A32531ij4e A75272

Fast Shingles Cure

How To Cure Shingles

Get Instant Access

11.7.8 Conclusions and comments

Studies on antifungal chemotherapy continue to lag behind those on antibacterial agents. As further information is gleaned as to the structural complexity of and biosynthetic processes in fungal cells, it is hoped that a more logical design of powerful new antifungal compounds can be achieved. Certainly, new azole derivatives can be expected to become increasingly important, but approaches such as that described in Section 11.7.7 may produce clinically useful alternatives.


The design of antiviral agents presents yet another problem. Since viruses literally 'take over' the machinery of the infected human cell, an antiviral agent must show a remarkable degree of selective toxicity to inhibit the viral cell without having concomitant action on the human cell. In contrast, the metabolism of pathogenic bacteria is sufficiently different from that of human host cells to render these microorganisms sensitive to inhibitors (e.g. penicillins) which have little or no effect on the metabolism of the host.

11.8.1 Mechanisms of inhibition

The genetic information for viral reproduction resides in its nucleic acid (RNA or DNA). The viral particle (virion) does not contain the enzymes required for its own reproduction and after entry into the host cell the virion either uses the enzymes already present or induces the formation of new ones. Unlike bacteria, viruses multiply by synthesis of their separate components, followed by assembly. Amantadines

The amantadines exert a concentration-dependent effect: a selective strain-specific inhibition of replication of influenza A viruses at relatively low concentrations (<10 pM) and a non-specific inhibition of virus infection at concentrations >100 pM. The selective action at low concentrations does not involve a direct virucidal effect or prevent adsorption of virus to cells, but infection is inhibited at an early, pre-synthesis stage. Amantidine hydrochloride (11.142) has a very narrow spectrum and its use is usually restricted to prevention of influenza A. Nucleoside analogues

Methisazone, idoxuridine and cytaribine inhibit DNA, but not RNA, viruses. Idoxuridine (IUD: 5-iodo-2'-deoxyuridine (11.143)) is a thymidine analogue which is incorporated into the viral DNA in place of the natural substrate. Cytaribine (cytosine arabinoside; Ara-C (11.144)) is active against variola; it does not prevent absorption of the virus, or its penetration or synthesis of viral DNA, and appears to inhibit synthesis of viral proteins.

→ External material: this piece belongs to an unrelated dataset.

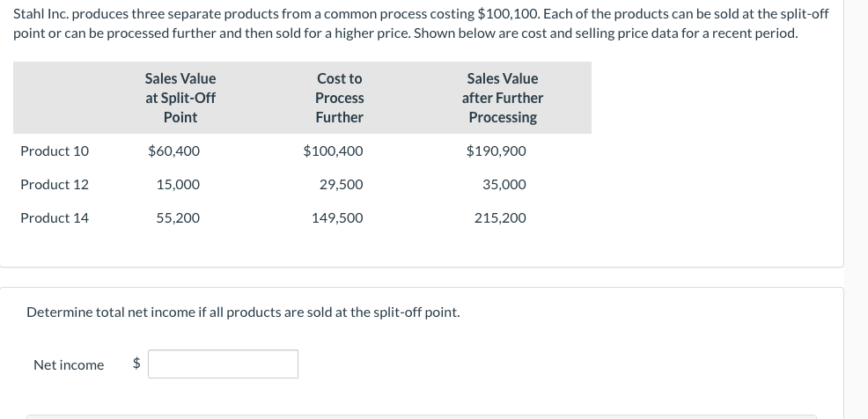Click the 15,000 split-off value cell
The image size is (868, 419).
(x=178, y=184)
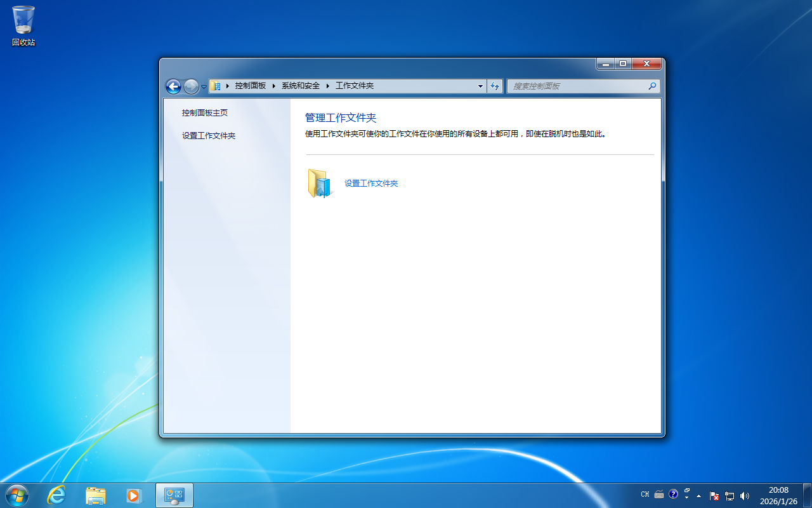Open the address bar history dropdown arrow

coord(480,86)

Because of its toxicity, idoxuridine is unsuitable for systemic use, and it is restricted to topical treatment of herpes-infected eyes. Cytaribine is significantly more toxic than idoxuridine.

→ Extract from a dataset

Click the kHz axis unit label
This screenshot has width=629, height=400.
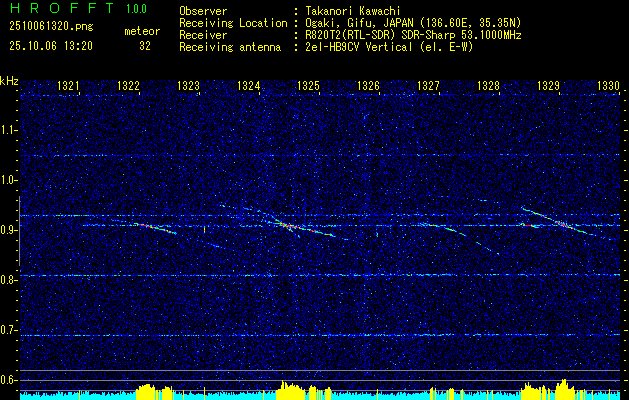pyautogui.click(x=9, y=80)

Other nucleoside analogues are at least as active as idoxuridine, e.g. adenosine arabinoside (Ara-A; vidaribine, (11.145)). Ribavirin (1-P-D-ribofuranosyl-1,2,4-triazole-3-carboxamide (11.146) is a synthetic nucleoside with a broad spectrum of activity, inhibiting both RNA and DNA viruses.

Acycloguanosine (acyclovir) is a nucleoside analogue (11.147) which becomes activated only in infected host cells. It is active against herpes viruses and less so against

varicella zoster (shingles). Initially, acyclovir was marketed as an ophthalmic product, but later an intravenous formulation was introduced for treatment in life-threatening herpes infections in immunocompromised patients.

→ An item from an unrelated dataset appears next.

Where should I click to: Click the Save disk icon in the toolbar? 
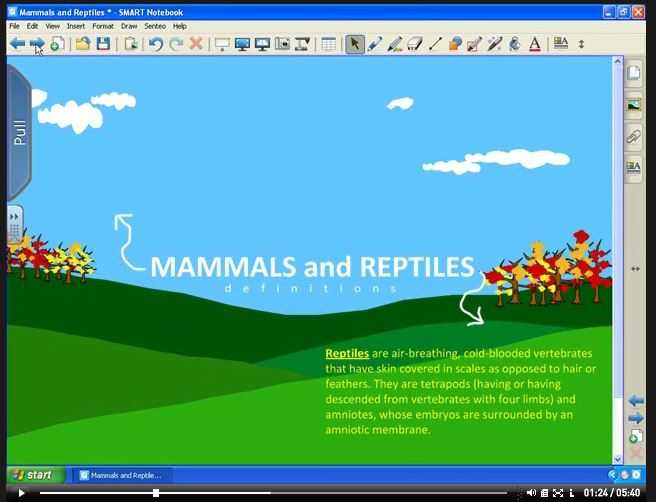tap(103, 44)
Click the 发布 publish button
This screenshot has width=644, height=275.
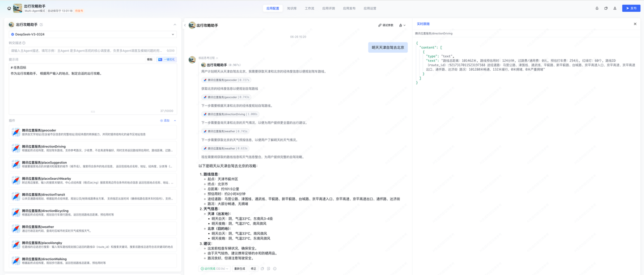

In brief, acyclovir is active only against replicating viruses. It is activated in infected cells by a herpes-specific enzyme, thymidine kinase. This enzyme initiates conversion of acyclovir initially to a monophosphate and host kinases subsequently convert this to the antiviral triphosphate, which inhibits the action of viral (but not, to the same extent, host cell) DNA polymerase. The triphosphate is incorporated into the nascent DNA strand at its growing point causing chain termination. This is highly significant when considering the potential for toxicity. The failure of the molecule to be incorporated into mature host DNA reduces the risk of mutation in subsequent rounds of DNA replication.

Human cytomegalovirus (CMV) is only weakly inhibited by acyclovir but is more sensitive to the related acyclic nucleoside 7-(2-hydroxyl-1-(hydroxymethyl)-

ethoxy) methyl- guanine (ganciclovir (11.148)). CMV does not encode thymidine kinase but possesses a protein with an amino acid sequence similar to known protein kinases which suggests a role in protein phosphorylation for the virus gene product.

An important aspect of acyclovir action is its obligatory chain termination. This aspect has been exploited in other drugs.

The first drug shown to be effective for the treatment of AIDS (caused by HIV, a retrovirus) was the nucleoside analogue 3'-azido-2',3'-dideoxythymidine (zidovudine, AZT (11.149)). The 3' hydroxyl group which provides the attachment point for the next nucleotide in the growing DNA chain during reverse transcription is replaced by an azido group. Thus this molecule is also an obligate chain terminator. AZT is incorporated in place of thymidine and is an extremely potent inhibitor of HIV replication. However, AZT is relatively toxic since it is converted to the triphosphate by cellular enzymes and therefore is also activated in uninfected cells.

Two further analogues, 2',3'-dideoxycytidine (ddC (11.150)) and 2',3'-dideoxyinosine (ddI (11.151)), which are both obligate chain terminators, have been developed for HIV. Unfortunately, these also lack selectivity and cause side-effects in man. Other potent dideoxy analogues are in development such as 2'-deoxy-3'-thiathymidine (3TC (11.152)) and 2',3'-dideoxy- 2',3'-didehydrothymidine (D4T (11.153)) and it is hoped that they may provide more selectivity. However, resistance to these drugs can build up due to mutations.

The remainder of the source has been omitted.